Reading well-known-binary into R
This blog post describes ways to read binary simple feature data into R, and compares them.
WKB (well-known-binary) is the (ISO) standard binary serialization for simple features. You see it often printed in hexadecimal notation , e.g. in spatially extended databases such as PostGIS:
postgis=# SELECT 'POINT(1 2)'::geometry;
geometry
--------------------------------------------
0101000000000000000000F03F0000000000000040
(1 row)
where the alternative form is the human-readable text (Well-known text) form:
postgis=# SELECT ST_AsText('POINT(1 2)'::geometry);
st_astext
------------
POINT(1 2)
(1 row)
In fact, the WKB is the way databases store features in BLOBs (binary large objects). This means that, unlike well-known text, reading well-known binary involves
- no loss of precision caused by text <–> binary conversion,
- no conversion of data needed at all (provided the endianness is native)

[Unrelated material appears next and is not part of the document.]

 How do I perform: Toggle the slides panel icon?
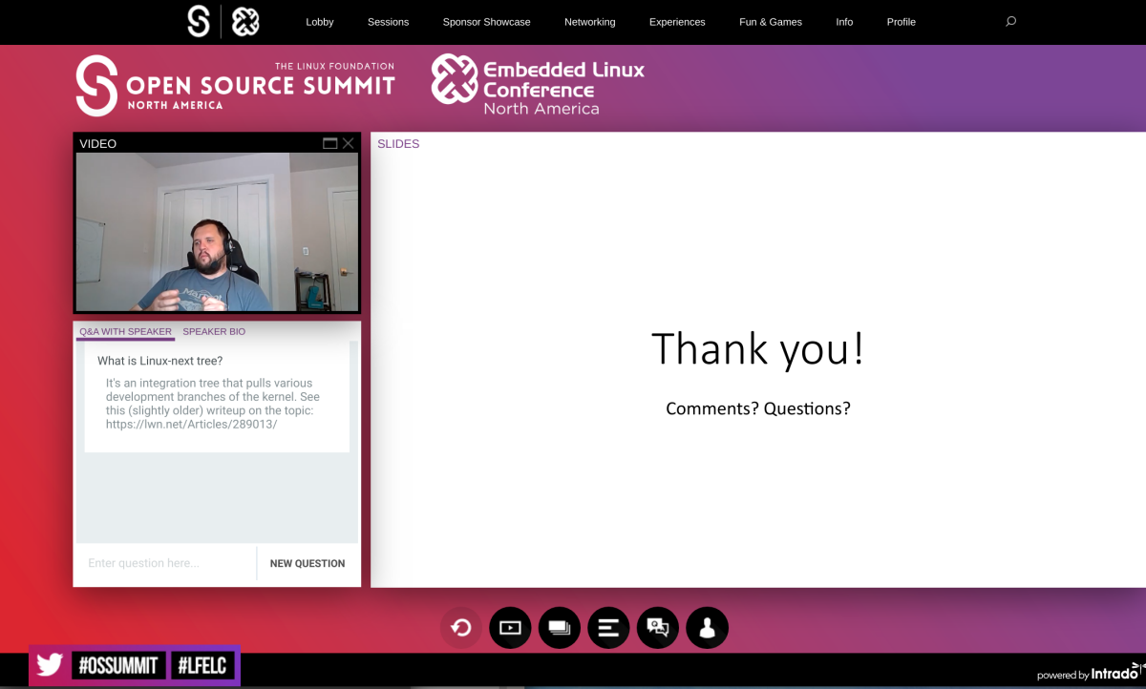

As a consequence, it should be possible to do this blazingly fast. Also with R? And large data sets?
Three software scenarios
I compared three software implementations:
sf::st_as_sfc
(of package sf) using C++ to read WKBsf::st_as_sfc
(of package sf) using pure R to read WKB (but C++ to compute bounding box)wkb::readWKB
(of package wkb) using pure R to read features into sp-compatible objects
Note that the results below were obtained after profiling, and implementing expensive parts in C++.
Three geometries
I created three different (sets of) simple features to compare read performance: one large and simple line, one data set with many small lines, and one multi-part line containing many sub-lines:
- single LINESTRING with many points: a single LINESTRING with one million nodes (pionts) is read into a single simple feature
- many LINESTRINGs with few points: half a million simple features of type LINESTRING are read, each having two nodes (points)
- single MULTILINESTRING with many short lines: a single simple feature of type MULTILINESTRING is read, consisting of half a million line segments, each line segment consisting of two points.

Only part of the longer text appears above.